▸ PROBLEM REQUIREMENTS: Copy each line below in which the word "debatem" occurs.

○ ○ ○ ○

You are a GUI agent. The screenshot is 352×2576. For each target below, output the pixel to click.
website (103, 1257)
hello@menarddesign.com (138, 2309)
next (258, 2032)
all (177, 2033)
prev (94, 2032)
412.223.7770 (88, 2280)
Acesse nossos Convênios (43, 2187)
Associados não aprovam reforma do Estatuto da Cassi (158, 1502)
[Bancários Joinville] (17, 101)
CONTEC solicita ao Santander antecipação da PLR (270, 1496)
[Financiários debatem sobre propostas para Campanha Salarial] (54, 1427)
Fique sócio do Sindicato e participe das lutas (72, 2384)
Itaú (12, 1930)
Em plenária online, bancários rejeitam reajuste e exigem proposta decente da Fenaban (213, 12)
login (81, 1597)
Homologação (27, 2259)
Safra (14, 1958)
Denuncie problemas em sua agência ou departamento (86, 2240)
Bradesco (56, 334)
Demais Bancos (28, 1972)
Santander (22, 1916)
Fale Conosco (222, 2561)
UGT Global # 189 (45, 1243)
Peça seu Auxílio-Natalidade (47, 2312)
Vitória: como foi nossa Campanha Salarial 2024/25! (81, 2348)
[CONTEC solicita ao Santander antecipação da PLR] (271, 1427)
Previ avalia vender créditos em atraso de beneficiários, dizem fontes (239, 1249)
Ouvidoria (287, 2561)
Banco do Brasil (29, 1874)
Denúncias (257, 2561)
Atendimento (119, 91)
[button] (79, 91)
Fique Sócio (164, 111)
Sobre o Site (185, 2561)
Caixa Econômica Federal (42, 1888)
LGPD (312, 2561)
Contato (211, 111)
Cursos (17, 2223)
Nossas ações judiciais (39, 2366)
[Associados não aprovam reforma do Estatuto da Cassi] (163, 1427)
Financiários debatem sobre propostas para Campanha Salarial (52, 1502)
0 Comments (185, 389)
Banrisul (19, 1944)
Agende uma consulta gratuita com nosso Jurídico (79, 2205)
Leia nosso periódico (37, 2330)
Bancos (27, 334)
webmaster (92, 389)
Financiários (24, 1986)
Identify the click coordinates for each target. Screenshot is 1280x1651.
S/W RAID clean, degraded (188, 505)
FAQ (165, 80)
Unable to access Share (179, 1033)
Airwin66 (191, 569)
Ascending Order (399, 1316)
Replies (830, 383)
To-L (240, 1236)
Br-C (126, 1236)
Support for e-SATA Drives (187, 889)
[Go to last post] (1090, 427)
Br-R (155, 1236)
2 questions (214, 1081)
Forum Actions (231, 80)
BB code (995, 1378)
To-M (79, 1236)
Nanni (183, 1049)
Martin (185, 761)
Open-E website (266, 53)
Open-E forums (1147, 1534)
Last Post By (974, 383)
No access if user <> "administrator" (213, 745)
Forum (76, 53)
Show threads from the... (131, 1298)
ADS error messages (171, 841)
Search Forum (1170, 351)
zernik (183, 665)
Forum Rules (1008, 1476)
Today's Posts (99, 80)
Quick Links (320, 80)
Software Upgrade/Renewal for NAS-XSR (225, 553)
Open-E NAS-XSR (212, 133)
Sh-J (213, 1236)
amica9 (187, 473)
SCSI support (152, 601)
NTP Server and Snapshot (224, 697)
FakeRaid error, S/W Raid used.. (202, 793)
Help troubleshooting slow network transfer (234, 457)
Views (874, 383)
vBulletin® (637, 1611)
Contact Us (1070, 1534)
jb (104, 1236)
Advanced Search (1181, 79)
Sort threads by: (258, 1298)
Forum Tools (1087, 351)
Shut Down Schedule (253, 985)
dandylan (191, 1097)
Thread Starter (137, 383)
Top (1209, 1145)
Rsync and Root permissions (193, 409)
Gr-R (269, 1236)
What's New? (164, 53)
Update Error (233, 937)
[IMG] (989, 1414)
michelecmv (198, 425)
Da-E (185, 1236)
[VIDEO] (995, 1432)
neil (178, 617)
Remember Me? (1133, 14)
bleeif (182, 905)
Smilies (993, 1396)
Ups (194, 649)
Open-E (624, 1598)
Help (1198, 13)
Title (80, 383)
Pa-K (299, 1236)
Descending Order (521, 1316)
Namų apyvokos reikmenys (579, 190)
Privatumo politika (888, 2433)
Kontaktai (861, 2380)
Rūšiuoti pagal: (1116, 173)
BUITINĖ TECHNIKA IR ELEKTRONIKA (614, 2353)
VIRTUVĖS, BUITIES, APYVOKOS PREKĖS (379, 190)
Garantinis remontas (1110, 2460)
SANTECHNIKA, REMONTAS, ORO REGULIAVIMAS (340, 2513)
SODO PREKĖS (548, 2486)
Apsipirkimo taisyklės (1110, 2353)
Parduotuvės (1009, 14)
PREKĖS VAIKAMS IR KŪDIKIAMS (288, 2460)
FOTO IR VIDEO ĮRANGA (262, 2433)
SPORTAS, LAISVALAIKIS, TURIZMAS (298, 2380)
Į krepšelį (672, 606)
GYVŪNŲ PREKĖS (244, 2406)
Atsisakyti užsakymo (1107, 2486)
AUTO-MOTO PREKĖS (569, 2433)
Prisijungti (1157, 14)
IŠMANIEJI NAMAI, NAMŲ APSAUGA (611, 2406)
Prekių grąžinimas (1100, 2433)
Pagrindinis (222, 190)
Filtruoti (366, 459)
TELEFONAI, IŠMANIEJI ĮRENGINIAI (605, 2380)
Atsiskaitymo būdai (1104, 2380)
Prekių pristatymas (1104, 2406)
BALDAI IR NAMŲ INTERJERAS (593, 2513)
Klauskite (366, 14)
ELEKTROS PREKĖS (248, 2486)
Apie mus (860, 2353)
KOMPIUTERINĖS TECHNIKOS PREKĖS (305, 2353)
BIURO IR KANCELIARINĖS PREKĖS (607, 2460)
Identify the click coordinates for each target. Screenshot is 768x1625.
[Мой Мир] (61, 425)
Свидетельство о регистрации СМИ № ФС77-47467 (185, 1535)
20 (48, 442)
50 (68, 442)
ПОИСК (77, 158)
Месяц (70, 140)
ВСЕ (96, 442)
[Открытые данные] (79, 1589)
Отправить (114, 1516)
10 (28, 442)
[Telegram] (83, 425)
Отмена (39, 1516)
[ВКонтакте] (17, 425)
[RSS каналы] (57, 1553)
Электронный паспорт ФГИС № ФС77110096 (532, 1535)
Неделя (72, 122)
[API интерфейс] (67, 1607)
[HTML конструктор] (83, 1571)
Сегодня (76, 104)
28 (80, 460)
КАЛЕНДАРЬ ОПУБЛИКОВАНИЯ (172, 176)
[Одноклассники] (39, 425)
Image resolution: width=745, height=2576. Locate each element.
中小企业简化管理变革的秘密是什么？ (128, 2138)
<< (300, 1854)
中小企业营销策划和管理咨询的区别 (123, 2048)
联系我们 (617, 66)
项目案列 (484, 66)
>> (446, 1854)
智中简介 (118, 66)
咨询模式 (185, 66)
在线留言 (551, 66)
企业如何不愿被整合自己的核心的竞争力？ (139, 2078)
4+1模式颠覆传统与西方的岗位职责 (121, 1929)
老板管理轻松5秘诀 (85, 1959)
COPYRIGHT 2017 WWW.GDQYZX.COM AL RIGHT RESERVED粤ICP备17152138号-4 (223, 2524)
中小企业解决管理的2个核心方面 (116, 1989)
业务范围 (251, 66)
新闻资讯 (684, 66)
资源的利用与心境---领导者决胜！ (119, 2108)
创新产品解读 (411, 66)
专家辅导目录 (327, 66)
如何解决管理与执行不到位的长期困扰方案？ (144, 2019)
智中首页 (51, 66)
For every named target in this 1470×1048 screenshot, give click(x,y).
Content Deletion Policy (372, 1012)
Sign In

○ ○ ○ ○

▸ FINISHED EXERCISE:
[Financiários debatem sobre propostas para Campanha Salarial] (54, 1427)
Financiários debatem sobre propostas para Campanha Salarial (52, 1502)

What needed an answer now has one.